* **How to complete this task**
For the data below, the lines that hold "computer" should be counted; only the resulting number is expected.

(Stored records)
►
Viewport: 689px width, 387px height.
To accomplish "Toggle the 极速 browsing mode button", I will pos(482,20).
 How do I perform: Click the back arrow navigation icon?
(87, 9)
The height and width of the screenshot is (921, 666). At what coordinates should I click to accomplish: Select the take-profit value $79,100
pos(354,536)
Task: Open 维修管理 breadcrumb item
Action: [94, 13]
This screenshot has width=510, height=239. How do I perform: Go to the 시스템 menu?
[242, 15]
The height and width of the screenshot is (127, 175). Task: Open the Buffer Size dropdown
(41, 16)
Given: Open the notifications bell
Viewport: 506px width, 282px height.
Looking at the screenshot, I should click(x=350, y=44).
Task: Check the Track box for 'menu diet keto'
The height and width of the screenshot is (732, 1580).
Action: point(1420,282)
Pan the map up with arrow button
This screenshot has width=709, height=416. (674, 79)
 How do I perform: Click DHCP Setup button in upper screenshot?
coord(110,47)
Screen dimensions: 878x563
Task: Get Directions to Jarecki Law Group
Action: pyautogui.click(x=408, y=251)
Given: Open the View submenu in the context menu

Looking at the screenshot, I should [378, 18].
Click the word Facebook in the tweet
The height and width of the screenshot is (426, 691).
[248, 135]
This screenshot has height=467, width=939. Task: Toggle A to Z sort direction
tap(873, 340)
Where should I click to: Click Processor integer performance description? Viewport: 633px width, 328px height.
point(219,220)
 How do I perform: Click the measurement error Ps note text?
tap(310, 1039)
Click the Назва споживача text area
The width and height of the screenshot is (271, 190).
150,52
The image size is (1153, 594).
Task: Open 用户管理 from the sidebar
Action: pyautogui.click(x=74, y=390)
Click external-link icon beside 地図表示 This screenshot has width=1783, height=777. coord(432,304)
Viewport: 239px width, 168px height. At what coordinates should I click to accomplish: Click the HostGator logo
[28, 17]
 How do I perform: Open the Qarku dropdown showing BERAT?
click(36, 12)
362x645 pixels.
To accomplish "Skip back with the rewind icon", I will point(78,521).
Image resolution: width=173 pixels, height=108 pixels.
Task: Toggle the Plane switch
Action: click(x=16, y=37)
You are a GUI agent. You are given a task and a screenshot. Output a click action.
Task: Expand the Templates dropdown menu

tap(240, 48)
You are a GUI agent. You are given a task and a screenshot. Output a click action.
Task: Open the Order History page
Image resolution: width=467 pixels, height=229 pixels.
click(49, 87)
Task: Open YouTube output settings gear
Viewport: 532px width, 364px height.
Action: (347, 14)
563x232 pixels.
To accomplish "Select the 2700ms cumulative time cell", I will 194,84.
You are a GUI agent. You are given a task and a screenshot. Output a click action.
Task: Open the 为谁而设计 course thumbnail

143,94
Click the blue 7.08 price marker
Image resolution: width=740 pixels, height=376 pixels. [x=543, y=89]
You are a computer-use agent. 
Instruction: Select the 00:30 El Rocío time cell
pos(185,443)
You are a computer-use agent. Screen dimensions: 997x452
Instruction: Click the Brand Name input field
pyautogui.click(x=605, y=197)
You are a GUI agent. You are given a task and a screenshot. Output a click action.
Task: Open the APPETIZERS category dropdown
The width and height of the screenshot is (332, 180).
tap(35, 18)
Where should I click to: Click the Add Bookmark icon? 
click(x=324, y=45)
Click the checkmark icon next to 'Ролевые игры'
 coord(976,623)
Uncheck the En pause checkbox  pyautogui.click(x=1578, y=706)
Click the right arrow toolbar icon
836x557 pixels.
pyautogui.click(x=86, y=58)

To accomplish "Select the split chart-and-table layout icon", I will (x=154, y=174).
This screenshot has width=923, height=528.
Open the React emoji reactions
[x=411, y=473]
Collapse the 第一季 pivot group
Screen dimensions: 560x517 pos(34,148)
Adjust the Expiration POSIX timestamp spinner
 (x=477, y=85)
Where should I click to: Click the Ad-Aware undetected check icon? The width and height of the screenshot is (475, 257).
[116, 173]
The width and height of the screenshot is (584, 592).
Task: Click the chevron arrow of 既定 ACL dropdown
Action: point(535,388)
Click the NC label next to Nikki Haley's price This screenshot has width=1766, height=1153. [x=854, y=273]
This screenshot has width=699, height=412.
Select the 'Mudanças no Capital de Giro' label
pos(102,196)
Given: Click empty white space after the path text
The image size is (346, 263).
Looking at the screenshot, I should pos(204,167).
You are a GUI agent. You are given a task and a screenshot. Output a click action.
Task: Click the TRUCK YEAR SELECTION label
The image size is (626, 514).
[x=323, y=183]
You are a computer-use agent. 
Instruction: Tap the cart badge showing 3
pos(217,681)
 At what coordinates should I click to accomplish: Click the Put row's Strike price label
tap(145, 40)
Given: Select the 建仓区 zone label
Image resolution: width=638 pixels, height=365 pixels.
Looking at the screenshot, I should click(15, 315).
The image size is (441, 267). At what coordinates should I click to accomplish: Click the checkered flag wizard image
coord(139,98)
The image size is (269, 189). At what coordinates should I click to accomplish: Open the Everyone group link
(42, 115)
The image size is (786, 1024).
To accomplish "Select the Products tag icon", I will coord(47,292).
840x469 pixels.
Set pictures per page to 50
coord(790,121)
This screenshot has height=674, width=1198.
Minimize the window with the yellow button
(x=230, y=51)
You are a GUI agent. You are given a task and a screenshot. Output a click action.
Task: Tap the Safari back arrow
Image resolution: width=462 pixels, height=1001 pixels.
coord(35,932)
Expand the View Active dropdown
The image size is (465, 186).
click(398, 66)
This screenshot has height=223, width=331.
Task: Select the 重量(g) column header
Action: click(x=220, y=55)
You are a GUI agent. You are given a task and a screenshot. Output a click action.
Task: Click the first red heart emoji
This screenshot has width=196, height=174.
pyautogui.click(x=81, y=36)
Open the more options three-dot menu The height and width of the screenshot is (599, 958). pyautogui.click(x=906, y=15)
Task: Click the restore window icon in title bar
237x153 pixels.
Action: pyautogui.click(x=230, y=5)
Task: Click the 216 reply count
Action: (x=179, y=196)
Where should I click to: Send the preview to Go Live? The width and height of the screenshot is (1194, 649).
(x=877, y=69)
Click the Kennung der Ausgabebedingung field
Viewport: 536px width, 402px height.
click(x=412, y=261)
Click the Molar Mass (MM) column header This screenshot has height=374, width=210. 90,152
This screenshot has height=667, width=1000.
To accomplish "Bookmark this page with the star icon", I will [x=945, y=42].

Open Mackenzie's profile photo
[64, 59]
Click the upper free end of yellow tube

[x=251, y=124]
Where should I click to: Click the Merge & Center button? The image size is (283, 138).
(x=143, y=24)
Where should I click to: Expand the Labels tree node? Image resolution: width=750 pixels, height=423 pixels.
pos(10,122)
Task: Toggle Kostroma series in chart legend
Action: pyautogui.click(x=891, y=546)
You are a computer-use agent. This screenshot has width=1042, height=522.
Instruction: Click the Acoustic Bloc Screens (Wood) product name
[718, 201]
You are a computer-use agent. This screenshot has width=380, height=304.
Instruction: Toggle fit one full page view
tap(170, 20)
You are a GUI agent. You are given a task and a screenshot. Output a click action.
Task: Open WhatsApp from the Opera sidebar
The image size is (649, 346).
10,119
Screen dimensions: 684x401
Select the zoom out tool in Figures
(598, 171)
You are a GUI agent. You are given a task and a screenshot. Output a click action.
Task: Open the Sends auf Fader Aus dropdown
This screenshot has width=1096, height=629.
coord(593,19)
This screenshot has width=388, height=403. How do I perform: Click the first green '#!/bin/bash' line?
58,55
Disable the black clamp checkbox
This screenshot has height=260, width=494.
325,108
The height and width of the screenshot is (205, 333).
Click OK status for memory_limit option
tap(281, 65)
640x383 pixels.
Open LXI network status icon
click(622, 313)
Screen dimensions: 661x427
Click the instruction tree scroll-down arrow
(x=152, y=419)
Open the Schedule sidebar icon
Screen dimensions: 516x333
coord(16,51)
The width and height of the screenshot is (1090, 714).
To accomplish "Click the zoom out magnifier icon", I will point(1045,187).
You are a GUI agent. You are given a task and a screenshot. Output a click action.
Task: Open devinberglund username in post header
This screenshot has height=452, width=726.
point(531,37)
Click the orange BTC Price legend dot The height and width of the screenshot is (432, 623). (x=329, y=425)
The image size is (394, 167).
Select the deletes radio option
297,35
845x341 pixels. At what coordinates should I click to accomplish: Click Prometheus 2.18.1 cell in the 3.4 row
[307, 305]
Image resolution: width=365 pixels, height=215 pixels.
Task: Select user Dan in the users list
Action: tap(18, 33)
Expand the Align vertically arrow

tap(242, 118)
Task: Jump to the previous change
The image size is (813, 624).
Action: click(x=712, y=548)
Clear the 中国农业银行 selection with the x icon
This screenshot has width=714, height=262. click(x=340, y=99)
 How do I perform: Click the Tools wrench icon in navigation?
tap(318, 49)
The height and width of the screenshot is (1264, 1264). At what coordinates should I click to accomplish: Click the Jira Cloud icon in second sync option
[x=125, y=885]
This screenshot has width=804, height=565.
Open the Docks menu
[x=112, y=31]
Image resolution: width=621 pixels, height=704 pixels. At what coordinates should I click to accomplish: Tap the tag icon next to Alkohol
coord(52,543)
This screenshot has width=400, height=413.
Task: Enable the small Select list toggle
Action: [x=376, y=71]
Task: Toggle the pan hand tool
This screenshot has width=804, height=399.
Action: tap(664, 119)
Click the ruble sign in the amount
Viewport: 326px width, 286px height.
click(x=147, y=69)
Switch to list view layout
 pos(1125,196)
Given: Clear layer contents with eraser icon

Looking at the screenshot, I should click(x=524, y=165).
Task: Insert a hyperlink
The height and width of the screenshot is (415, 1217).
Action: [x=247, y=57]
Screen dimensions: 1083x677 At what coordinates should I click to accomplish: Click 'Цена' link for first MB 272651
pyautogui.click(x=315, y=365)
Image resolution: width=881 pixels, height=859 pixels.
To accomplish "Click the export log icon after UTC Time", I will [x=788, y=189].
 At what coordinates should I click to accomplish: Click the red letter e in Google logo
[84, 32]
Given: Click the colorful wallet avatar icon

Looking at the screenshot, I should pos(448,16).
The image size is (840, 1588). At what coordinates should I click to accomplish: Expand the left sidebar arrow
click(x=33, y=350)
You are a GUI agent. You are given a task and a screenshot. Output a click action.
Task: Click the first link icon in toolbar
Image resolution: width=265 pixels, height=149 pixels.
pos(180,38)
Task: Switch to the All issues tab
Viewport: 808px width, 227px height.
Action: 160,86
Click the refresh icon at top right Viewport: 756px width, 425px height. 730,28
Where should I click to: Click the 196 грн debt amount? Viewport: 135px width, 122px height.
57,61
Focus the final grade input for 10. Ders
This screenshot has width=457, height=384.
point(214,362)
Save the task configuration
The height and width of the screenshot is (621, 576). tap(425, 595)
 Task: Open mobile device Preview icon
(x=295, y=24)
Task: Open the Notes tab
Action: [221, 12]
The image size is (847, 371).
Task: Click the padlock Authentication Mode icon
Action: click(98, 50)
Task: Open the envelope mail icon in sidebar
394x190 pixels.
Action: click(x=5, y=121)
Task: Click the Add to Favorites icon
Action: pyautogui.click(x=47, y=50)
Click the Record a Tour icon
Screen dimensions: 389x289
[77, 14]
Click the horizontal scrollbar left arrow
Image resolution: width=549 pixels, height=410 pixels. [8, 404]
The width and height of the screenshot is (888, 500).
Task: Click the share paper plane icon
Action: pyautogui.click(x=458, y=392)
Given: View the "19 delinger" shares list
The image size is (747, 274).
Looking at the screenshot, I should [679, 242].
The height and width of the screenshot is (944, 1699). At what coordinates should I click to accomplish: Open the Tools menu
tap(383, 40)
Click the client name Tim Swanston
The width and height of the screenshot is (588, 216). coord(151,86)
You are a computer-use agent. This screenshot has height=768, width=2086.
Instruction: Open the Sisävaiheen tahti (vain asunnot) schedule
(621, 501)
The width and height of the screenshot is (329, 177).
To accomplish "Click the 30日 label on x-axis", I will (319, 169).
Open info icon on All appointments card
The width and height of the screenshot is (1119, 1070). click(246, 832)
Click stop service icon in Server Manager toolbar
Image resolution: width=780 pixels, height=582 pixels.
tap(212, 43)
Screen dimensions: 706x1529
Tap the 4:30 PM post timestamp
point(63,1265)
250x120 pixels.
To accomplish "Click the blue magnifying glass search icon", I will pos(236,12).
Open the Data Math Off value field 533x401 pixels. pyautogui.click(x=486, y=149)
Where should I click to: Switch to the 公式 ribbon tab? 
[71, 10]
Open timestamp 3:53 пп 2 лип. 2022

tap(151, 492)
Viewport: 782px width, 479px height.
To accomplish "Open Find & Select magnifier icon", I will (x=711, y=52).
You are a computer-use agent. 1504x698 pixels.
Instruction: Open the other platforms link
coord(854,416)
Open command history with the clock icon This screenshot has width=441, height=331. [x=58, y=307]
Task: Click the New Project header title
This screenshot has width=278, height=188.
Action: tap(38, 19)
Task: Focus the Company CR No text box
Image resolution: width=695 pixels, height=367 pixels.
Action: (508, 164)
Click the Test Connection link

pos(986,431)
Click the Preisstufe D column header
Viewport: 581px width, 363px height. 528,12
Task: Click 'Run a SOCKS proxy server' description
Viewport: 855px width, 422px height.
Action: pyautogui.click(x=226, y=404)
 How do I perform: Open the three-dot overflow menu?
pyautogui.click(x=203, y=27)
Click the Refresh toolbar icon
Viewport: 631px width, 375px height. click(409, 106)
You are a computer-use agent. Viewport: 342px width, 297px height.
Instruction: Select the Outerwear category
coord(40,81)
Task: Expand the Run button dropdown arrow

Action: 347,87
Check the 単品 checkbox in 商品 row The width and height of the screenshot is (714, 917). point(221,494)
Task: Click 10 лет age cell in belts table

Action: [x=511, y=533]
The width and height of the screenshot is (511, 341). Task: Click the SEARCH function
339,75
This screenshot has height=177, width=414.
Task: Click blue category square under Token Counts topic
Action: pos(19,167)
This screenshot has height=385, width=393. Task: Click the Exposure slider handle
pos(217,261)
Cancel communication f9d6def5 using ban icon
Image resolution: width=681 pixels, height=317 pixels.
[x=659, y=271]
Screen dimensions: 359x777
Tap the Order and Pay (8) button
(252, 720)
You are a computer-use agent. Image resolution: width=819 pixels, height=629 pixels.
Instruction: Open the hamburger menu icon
◄
* **Solution for this problem**
9